В этом смысле Аристотель не делает различия между произведениями природы, например частями тела животного или человека, и орудиями, произведенными "искусством". И то и другое он называет одним словом organon. В De an. II 1, 412 b 11-12 Аристотель говорит о сущности топора как о душе какого-нибудь тела, потому что как тело служит орудием души, так и топор служит орудием для выполнения той работы, для которой он по своей сущности предназначен. В Met. V 6 он приписывает сапогу единство и цельность, то есть те самые качества, которыми обладают живые организмы. Также и "Илиада" есть для Аристотеля живое единство, так как она есть цельность, являющаяся принципом своих частей (Poet. 20, 1457 а 28-30; Met. V 24, 1023 а 33). Произведения искусства, точно так же как произведения природы, обладают завершенностью (Phys. VII 3, 246 а 17-20), порядком и вообще красотой, хотя и в менее полном смысле, чем последние (De part, animal. I 1, 639 b 20).
б) Но рядом с этим параллелизмом имеется и одно существенное различие. Природные организмы более цельны, чем произведения искусства (Met. X 1, 1052 а 20), они более прекрасны и они в большей мере являются сущностью, чем последние (VII 7). Дело в том, что поскольку у Аристотеля красота сводится, как мы уже об этом неоднократно говорили, к целесообразной структурности, то произведения природы в смысле целесообразной структурности безусловно выше, чем произведения искусства, потому что в них цель присутствует в самом организме. Например, душа животного присутствует в самом этом животном и неотделима от него, и эта душа является целью, придающей структурную цельность телу, ее орудию (De part, animal., там же, а также 645 а 23). Наоборот, и целевая причина, и сущность, "душа" произведения искусства находятся вне его. Но, конечно, само это различие, которое проводит Аристотель, указывает и на тождество между произведением природы и искусства: и то и другое есть организм (organon), служащий определенной цели.
В этом смысле важно напомнить, что красота, по Аристотелю, вовсе не сводится механическим образом на "порядок", "симметрию" и "определенность". В том месте из трактата "О частях животных", которое у нас уже упоминалось, Аристотель видит красоту животных в целесообразном устройстве их тела.
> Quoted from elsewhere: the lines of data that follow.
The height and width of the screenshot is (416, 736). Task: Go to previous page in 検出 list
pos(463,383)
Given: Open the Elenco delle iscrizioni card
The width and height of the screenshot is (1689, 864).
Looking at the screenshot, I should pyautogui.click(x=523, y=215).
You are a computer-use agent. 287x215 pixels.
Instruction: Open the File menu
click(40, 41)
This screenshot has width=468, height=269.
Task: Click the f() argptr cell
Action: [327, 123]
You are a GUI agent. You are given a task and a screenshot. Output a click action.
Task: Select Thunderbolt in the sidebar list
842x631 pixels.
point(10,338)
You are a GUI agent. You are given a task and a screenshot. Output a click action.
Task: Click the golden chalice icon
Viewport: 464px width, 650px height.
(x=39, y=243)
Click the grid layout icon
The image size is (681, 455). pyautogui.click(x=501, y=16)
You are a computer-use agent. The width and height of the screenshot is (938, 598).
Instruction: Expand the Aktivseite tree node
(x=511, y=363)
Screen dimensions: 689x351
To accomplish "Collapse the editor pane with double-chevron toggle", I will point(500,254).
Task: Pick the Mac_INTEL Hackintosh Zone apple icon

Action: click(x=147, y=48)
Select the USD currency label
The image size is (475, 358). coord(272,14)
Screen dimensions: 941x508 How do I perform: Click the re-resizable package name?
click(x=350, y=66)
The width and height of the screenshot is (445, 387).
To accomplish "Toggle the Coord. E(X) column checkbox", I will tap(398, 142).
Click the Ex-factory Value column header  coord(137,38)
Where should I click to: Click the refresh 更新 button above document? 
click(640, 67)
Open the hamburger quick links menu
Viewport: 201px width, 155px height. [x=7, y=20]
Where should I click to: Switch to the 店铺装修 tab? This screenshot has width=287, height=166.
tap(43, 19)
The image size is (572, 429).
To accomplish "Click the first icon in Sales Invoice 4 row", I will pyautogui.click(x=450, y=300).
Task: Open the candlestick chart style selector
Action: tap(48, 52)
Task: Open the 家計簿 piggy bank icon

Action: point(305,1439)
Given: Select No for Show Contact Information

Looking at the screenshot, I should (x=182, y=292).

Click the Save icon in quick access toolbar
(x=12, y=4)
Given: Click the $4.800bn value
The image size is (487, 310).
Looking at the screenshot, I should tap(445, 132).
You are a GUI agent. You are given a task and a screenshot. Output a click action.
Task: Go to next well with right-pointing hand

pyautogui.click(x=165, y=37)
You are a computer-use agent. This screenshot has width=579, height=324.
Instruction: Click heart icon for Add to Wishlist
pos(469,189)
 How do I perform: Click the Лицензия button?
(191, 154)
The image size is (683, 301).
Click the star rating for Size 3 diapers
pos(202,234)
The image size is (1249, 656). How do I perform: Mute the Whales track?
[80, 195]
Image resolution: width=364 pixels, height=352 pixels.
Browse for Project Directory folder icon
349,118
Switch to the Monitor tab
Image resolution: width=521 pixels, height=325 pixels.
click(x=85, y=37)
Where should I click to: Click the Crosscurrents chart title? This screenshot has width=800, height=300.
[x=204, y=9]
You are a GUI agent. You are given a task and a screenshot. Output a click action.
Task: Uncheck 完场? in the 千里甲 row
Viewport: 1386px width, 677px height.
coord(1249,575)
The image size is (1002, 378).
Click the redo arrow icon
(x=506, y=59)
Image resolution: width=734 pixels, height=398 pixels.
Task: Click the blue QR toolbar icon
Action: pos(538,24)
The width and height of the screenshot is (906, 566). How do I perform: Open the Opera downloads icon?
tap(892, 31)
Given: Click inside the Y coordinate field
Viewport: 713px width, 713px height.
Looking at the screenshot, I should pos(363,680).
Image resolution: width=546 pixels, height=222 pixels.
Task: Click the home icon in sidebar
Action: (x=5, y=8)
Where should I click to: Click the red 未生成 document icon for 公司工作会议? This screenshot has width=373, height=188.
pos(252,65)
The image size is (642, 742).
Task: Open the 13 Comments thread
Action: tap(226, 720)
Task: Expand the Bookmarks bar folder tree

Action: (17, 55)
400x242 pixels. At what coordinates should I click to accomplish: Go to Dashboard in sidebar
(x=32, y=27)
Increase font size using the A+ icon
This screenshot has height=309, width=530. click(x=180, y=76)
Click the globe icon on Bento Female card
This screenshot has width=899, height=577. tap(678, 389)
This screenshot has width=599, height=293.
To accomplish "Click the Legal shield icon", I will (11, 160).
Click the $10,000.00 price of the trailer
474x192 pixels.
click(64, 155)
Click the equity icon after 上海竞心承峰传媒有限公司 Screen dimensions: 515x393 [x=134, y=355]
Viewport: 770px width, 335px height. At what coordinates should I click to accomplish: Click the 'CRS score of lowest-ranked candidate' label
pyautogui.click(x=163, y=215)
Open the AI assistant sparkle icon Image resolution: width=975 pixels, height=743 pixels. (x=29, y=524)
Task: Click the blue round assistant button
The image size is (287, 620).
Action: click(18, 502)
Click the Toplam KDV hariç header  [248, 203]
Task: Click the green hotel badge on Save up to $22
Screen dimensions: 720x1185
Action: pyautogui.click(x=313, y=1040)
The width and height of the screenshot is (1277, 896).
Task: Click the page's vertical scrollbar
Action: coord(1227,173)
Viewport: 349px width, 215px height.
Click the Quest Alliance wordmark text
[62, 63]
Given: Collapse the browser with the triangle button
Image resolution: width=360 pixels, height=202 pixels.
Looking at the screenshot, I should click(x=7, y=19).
Произведение природы и искусства прекрасно вовсе не потому, что оно обладает порядком, соразмерностью и определенностью, а потому, что все эти черты делают его приспособленным для выполнения цели, составляющей его сущность и "душу". Поэтому и порядок и другие черты, которые представляются формальными или субъективными, на деле совершенно объективны и существенны. Соразмерная длина и упорядоченность, которыми должна обладать трагедия, красивы не сами по себе, а потому, что дают возможность трагедии выполнить свою цель, катарсис.
в) Но, говоря о цели произведения человеческого искусства, Аристотель умеет различать в нем две стороны, или, вернее, две совершенно разные цели. Во-первых, оно может служить своей полезностью для практической деятельности человека. Таков, например, топор. Но оно может иметь и цель, совершенно независящую от практической пользы: это удовольствие от незаинтересованного созерцания красоты предмета. Даже и в этом последнем случае, к которому Аристотель относит "подражательное" искусство (Poet. 4, 1448 b 16), красота, добавим мы от себя, есть нечто отличное от порядка, соразмерности и определенности: свойства эти прекрасны не сами по себе, а поскольку они могут вызвать в нас удовольствие от их созерцания, то есть опять же, поскольку они целесообразны. В самом деле, далеко не всякий порядок, или соразмерность, или определенность красивы сами по себе, но лишь те, по Аристотелю, которые совершеннейшим образом соответствуют своей цели, являются предметом художественного созерцания.